Source records:
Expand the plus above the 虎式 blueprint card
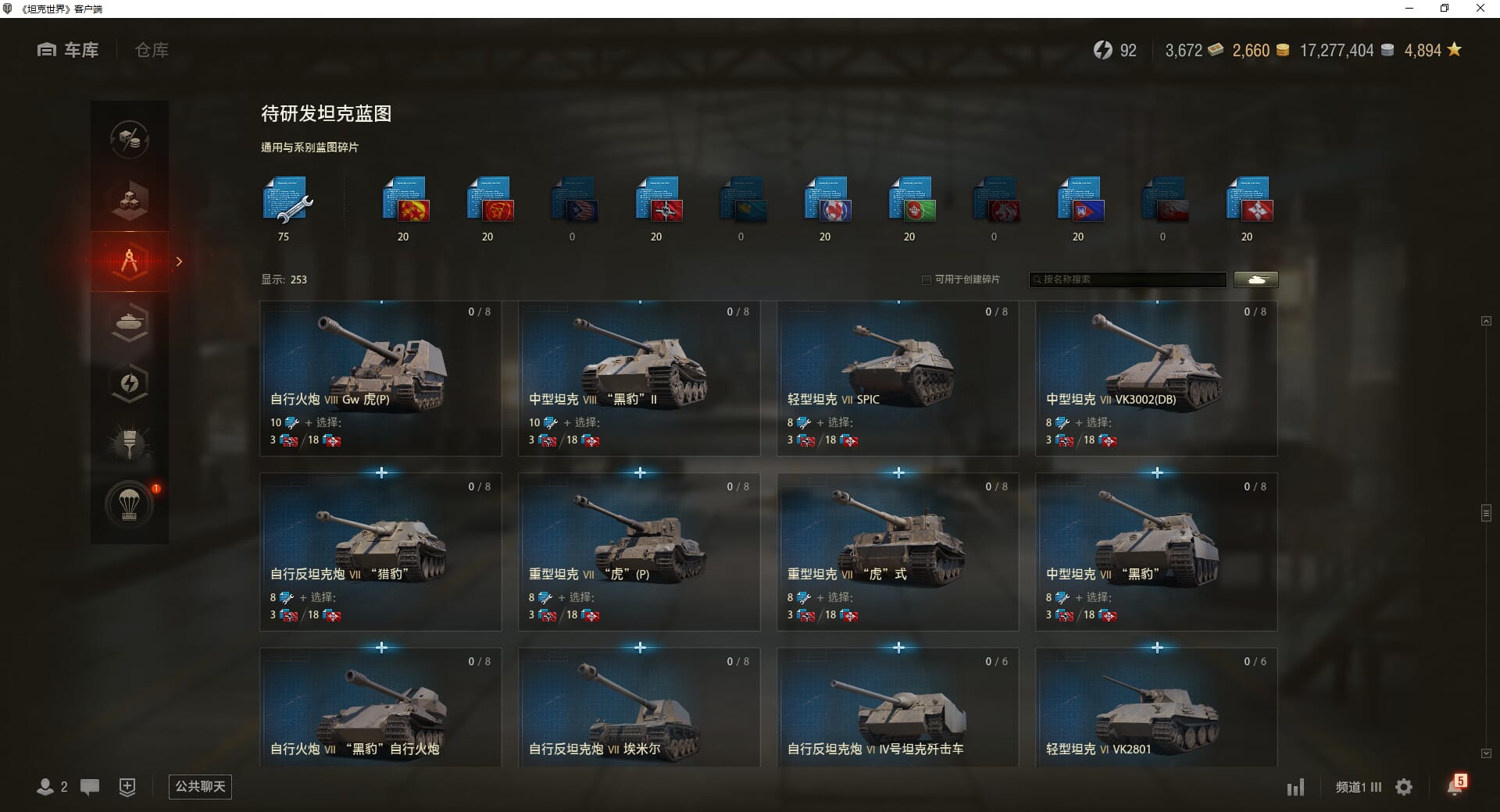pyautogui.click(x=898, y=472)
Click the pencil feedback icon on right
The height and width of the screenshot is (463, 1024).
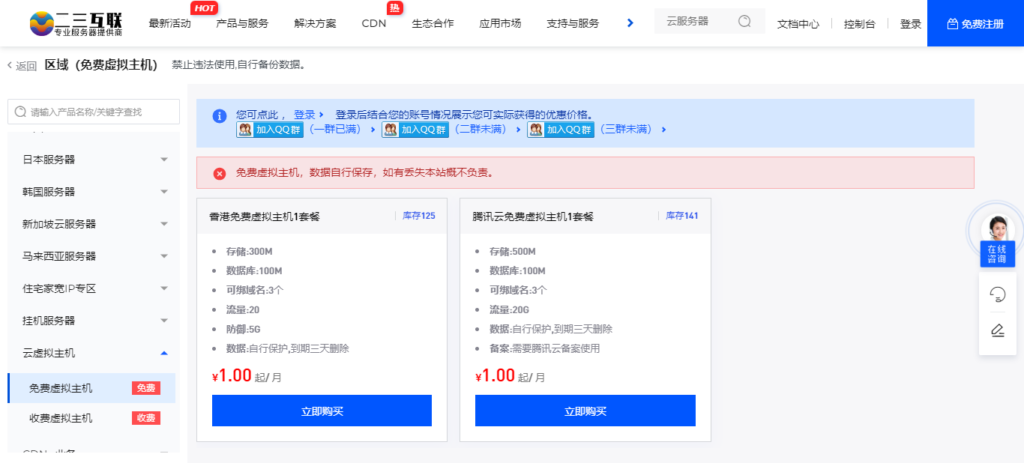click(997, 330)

**Task description**
Convert the listing above into a two-column CSV with the headers request and answer, giving one row per request. Put each field in double quotes, replace line breaks with spaces, and omit the pictures.

**Exercise output**
request,answer
"Expand the plus above the 虎式 blueprint card","pyautogui.click(x=898, y=472)"
"Click the pencil feedback icon on right The height and width of the screenshot is (463, 1024).","click(997, 330)"